Leonidas Alcidas Giroux (July 26, 1885 – September 7, 1936) was a Canadian provincial politician from Alberta. He served as a member of the Legislative Assembly of Alberta sitting with the provincial Liberal caucus in opposition from 1924 until his death in 1936.

==Early life==
Leonidas Alcidas Giroux was born July 26, 1885, at West Farnham, Quebec, to Leonide Giroux and Isabella D'Aragon. He attended Collège de Montréal, University of Paris and the Université catholique de Louvain in Belgium where he completed his post-graduate studies in Philosophy and Economics. He married Marie Irene Shinners on April 10, 1912.

==Political career==
Giroux ran for a seat to the Alberta Legislature in a by-election held on July 11, 1924, in the electoral district of Grouard. He stood as a candidate for the Alberta Liberals running in a two way contest against United Farmers candidate J.M. Cull. Giroux held the seat for his party winning double the vote count of Cull to earn his first term in office.
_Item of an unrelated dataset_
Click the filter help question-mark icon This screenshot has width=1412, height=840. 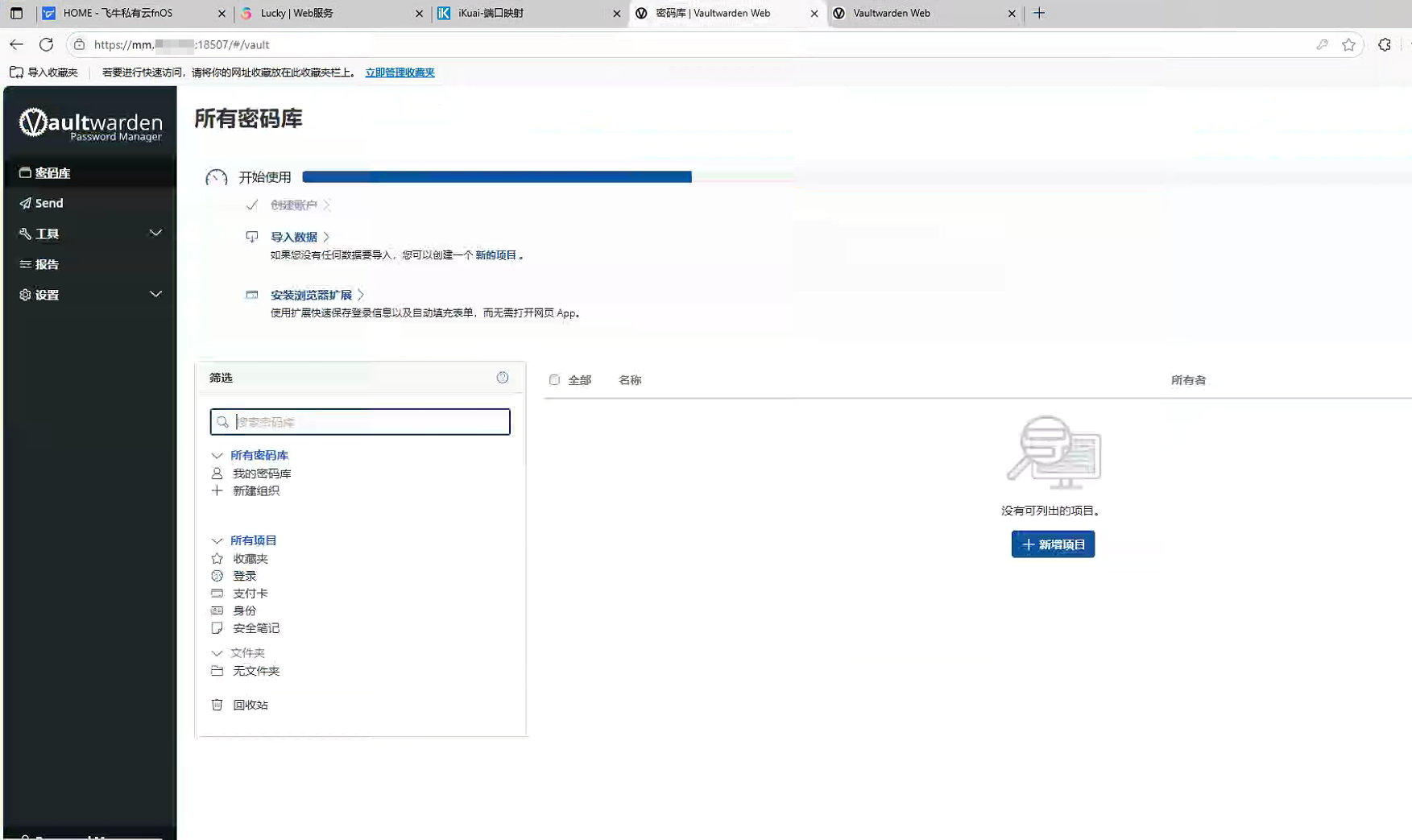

Giroux ran for a second term in office less than two years later. when the 1926 Alberta general election was called. He ran for re-election in another two way contest and won easily. He increased his popular vote count by 200 over the by-election.
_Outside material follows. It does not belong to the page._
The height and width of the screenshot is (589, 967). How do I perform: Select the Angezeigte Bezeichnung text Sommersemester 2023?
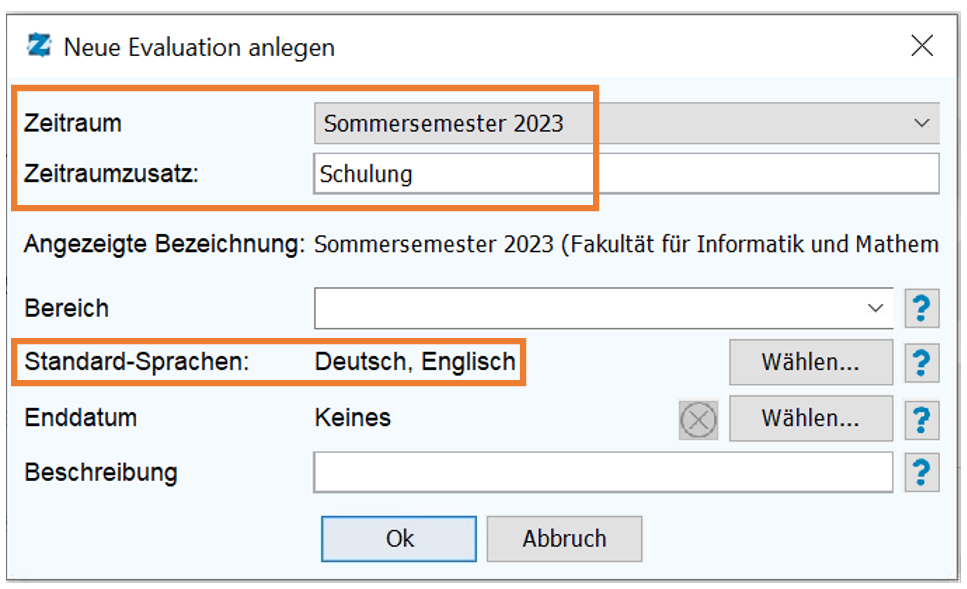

Giroux ran for a third term in the 1930 Alberta general election. This election saw him run in a hotly contested race against United Farmers candidate Jean Field who served as an original member on the Alberta Eugenics Board. Giroux won the two way race by just under 700 votes.

The 1935 Alberta general election saw the new Social Credit party sweep to power. Giroux was the only opposition candidate in a rural candidate that managed to retain his seat. He won the highest popular vote of his career fending off a strong challenge from two other candidates.

Giroux died on September 7, 1936. He had traveled to Rochester, Minnesota, to be treated at the Mayo Clinic for an undisclosed illness and died shortly after his arrival.